* _REQUEST A_: Recast the entries, everything from the first entry down to the line containing "The height and width of the screenshot is (450, 800).", as a Markdown table with the columns Row and Line. Put one line in each row, numbered in order, and leave out any blank lines.

Digital transformation has become one of the most used — and most misunderstood — phrases in business. Boards commission it. CEOs announce it. Consultants sell it. And yet, depending on whose research you read, somewhere between 70 and 85 percent of transformation programmes fail to deliver on their original objectives.
Having led technology transformation across financial services organisations for over two decades, I have seen both sides of that statistic. I have delivered programmes that genuinely changed how businesses operated. I have also watched well-intentioned initiatives collapse under the weight of their own ambition. The difference, almost without exception, comes down to four patterns that appear time and again — not as isolated problems, but as a predictable sequence of failure.
This is what I have learned. More importantly, this is how to avoid it.

* _REQUEST B_: According to the passage on digital transformation, what share of transformation programs fail to deliver on their original objectives?

* _DATASET ENTRIES_:

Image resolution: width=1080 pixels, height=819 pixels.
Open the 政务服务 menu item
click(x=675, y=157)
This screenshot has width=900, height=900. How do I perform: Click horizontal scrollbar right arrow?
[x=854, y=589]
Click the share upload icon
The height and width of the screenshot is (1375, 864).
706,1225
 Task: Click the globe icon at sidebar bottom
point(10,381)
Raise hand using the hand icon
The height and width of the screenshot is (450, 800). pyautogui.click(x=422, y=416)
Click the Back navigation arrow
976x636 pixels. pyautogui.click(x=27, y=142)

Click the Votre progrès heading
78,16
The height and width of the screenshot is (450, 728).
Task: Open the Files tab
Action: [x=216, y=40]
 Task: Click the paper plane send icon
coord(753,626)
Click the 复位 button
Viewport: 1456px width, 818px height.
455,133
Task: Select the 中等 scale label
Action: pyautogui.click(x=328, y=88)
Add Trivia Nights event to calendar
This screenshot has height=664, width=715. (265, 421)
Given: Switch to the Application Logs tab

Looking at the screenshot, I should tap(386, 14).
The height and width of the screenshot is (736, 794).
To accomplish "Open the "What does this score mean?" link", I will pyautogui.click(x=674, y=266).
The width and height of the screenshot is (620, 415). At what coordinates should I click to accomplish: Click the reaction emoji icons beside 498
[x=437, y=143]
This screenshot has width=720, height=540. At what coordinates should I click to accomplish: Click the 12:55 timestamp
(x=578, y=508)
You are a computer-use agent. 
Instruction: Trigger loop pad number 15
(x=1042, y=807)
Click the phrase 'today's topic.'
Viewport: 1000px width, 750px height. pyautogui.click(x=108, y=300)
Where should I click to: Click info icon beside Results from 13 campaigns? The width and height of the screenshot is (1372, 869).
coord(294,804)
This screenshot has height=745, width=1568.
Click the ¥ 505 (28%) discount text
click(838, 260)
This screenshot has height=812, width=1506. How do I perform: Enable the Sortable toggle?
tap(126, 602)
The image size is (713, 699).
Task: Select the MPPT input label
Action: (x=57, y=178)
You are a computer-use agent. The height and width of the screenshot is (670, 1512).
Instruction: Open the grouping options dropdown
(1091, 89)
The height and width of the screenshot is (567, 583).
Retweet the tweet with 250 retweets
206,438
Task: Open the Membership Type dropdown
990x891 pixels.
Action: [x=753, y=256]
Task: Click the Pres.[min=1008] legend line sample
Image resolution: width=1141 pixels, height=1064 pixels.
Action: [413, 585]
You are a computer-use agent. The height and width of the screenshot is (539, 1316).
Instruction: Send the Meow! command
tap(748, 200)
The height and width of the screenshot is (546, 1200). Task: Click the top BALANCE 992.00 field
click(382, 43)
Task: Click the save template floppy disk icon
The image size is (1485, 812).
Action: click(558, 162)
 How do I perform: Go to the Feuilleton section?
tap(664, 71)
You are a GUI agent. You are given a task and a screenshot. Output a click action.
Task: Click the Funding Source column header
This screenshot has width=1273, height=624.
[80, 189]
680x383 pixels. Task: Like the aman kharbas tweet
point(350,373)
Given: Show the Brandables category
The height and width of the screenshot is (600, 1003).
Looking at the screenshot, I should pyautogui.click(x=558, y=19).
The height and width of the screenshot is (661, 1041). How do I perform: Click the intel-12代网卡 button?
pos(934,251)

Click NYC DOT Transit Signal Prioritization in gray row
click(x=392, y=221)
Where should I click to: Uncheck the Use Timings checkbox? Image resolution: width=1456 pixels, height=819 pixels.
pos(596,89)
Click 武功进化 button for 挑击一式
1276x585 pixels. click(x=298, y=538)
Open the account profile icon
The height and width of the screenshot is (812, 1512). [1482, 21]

* _FULL OUTPUT A_:
| Row | Line |
|---|---|
| 1 | Image resolution: width=1080 pixels, height=819 pixels. |
| 2 | Open the 政务服务 menu item |
| 3 | click(x=675, y=157) |
| 4 | This screenshot has width=900, height=900. How do I perform: Click horizontal scrollbar right arrow? |
| 5 | [x=854, y=589] |
| 6 | Click the share upload icon |
| 7 | The height and width of the screenshot is (1375, 864). |
| 8 | 706,1225 |
| 9 |  Task: Click the globe icon at sidebar bottom |
| 10 | point(10,381) |
| 11 | Raise hand using the hand icon |
| 12 | The height and width of the screenshot is (450, 800). pyautogui.click(x=422, y=416) |

* _FULL OUTPUT B_: Somewhere between 70 and 85 percent, depending on whose research one reads.